Regular Expression Matching hard

Problem Statement

Given an input string s and a pattern p, implement regular expression matching with support for '.' and '*'.

  • '.' Matches any single character.
  • '*' Matches zero or more of the preceding element.

The matching should cover the entire input string (not partial).

Example 1

Input: s = "aa", p = "a*" Output: true Explanation: '*' means zero or more 'a's, so "aa" matches "a*".

Example 2

Input: s = "aab", p = "c*a*b" Output: true Explanation: c* matches 0 occurrences of 'c', 'a*' matches 2 occurrences of 'a', and 'b' matches 'b'.

Steps and Explanation

This problem can be efficiently solved using Dynamic Programming. We create a DP table dp where dp[i][j] represents whether the first i characters of s match the first j characters of p.

The base cases are:

  • dp[0][0] = true (empty string matches empty pattern)
  • dp[i][0] = false for i > 0 (non-empty string cannot match empty pattern)
  • dp[0][j] = dp[0][j-2] if p[j-1] == '*' (empty string can match pattern ending with * if the preceding character also matches zero times)

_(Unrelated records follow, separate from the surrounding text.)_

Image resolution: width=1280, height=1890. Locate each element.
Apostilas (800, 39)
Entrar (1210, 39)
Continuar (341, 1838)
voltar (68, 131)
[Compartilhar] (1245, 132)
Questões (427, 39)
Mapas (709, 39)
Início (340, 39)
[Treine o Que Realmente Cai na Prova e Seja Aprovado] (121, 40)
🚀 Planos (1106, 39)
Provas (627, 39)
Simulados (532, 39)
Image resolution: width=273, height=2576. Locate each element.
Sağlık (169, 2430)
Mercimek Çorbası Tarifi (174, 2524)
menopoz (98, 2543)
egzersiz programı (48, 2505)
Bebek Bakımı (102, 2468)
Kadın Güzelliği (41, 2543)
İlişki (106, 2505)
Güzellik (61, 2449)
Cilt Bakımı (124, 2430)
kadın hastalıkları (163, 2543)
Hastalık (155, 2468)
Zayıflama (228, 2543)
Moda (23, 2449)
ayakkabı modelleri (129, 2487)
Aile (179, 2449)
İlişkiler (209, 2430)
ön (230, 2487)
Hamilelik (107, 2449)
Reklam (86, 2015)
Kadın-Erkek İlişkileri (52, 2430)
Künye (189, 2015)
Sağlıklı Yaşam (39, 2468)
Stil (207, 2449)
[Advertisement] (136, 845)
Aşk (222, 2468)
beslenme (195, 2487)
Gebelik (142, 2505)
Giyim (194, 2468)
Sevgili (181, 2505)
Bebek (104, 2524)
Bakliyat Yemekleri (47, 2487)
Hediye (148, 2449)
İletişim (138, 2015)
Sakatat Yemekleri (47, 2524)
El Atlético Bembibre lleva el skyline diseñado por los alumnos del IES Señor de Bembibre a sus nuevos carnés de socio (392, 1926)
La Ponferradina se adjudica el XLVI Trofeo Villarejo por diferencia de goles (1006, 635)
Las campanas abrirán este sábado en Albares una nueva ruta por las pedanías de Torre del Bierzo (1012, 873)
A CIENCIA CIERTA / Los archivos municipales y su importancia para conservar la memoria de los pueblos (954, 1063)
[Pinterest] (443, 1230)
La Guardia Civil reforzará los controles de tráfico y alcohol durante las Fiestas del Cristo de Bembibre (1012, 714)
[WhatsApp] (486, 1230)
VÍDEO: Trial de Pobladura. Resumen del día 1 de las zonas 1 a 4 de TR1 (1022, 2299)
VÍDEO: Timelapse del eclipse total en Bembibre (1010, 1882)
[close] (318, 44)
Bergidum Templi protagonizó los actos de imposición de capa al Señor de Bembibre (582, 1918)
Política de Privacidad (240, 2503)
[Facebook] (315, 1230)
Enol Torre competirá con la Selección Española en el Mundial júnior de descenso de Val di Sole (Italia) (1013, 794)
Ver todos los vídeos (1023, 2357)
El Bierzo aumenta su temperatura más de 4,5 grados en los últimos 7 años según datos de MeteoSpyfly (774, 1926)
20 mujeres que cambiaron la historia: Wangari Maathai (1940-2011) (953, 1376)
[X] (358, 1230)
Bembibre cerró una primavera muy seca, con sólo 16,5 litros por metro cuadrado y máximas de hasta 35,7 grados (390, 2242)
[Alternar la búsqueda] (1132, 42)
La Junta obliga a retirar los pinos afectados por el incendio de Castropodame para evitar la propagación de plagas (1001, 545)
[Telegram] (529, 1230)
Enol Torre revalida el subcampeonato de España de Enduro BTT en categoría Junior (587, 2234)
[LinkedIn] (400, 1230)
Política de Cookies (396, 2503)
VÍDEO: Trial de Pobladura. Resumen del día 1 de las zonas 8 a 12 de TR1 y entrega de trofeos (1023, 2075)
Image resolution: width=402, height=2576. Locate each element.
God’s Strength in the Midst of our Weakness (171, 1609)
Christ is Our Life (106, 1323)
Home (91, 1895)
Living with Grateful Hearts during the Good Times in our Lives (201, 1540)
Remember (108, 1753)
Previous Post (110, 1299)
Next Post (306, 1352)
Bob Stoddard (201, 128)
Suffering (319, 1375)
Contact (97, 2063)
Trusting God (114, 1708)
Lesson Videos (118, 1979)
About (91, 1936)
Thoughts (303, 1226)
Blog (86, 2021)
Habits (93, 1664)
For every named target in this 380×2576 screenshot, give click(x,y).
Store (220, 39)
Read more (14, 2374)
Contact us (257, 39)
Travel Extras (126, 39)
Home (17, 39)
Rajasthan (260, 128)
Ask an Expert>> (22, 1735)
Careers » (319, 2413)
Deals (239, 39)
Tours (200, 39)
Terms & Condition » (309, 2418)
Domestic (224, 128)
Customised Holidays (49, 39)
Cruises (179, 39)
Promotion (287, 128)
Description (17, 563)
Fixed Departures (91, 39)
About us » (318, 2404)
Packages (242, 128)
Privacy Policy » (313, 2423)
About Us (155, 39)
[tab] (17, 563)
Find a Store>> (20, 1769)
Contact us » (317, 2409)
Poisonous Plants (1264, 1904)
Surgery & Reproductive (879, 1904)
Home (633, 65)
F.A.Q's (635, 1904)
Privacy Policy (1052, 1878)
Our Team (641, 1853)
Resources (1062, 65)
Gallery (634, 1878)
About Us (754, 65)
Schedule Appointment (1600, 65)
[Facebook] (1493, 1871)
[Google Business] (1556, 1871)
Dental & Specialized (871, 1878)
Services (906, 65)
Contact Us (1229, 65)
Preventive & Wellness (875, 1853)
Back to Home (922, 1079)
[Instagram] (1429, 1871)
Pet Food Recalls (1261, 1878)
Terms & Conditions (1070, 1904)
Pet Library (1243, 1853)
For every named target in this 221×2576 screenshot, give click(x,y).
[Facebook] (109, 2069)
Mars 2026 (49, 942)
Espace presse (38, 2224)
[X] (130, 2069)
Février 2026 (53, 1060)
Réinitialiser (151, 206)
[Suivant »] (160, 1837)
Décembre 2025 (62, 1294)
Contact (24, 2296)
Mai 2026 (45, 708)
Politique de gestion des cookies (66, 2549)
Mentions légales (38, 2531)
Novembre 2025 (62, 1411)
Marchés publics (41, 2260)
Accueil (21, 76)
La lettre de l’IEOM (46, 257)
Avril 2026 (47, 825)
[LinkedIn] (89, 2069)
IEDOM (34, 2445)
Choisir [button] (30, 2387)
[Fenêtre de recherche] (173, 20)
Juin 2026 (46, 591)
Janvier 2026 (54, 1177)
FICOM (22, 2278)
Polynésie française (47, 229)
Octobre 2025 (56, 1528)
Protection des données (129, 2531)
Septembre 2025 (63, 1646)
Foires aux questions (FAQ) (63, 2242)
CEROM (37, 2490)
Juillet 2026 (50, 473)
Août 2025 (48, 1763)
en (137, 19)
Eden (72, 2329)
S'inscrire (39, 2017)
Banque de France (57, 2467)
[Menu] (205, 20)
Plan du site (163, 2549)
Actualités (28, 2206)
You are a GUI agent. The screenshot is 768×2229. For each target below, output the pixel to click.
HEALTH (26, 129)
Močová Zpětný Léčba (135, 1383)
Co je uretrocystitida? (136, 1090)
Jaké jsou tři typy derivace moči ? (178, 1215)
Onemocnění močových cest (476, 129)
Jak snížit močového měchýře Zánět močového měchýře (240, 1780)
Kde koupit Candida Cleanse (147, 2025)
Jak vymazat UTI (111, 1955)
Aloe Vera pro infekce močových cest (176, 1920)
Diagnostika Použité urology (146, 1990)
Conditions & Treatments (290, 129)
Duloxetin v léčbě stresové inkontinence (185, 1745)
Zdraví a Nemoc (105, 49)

The recursive relation is:

  • If p[j-1] is not '*':
    • If s[i-1] == p[j-1] or p[j-1] == '.', dp[i][j] = dp[i-1][j-1] (Match single characters)
    • Otherwise, dp[i][j] = false (Mismatch)
  • If p[j-1] is '*':
    • dp[i][j] = dp[i][j-2] (Match zero occurrences of the preceding element)
    • If s[i-1] == p[j-2] or p[j-2] == '.', dp[i][j] = dp[i][j] || dp[i-1][j] (Match one or more occurrences)

Code (C#)

public class Solution {
    public bool IsMatch(string s, string p) {
        int m = s.Length;
        int n = p.Length;
        bool[,] dp = new bool[m + 1, n + 1];
        dp[0, 0] = true;

        for (int j = 1; j <= n; j++) {
            if (p[j - 1] == '*') {
                dp[0, j] = dp[0, j - 2];
            }
        }

        for (int i = 1; i <= m; i++) {
            for (int j = 1; j <= n; j++) {
                if (p[j - 1] == '*') {
                    dp[i, j] = dp[i, j - 2];
                    if (s[i - 1] == p[j - 2] || p[j - 2] == '.') {
                        dp[i, j] = dp[i, j] || dp[i - 1, j];
                    }
                } else if (s[i - 1] == p[j - 1] || p[j - 1] == '.') {
                    dp[i, j] = dp[i - 1, j - 1];
                }
            }
        }

        return dp[m, n];
    }
}

Complexity

  • Time Complexity: O(mn), where 'm' is the length of string 's' and 'n' is the length of pattern 'p'. This is due to the nested loops iterating through the DP table.
  • Space Complexity: O(mn), due to the DP table. While we could optimize the space to O(n) by using only two rows of the DP table, this solution maintains readability and clarity.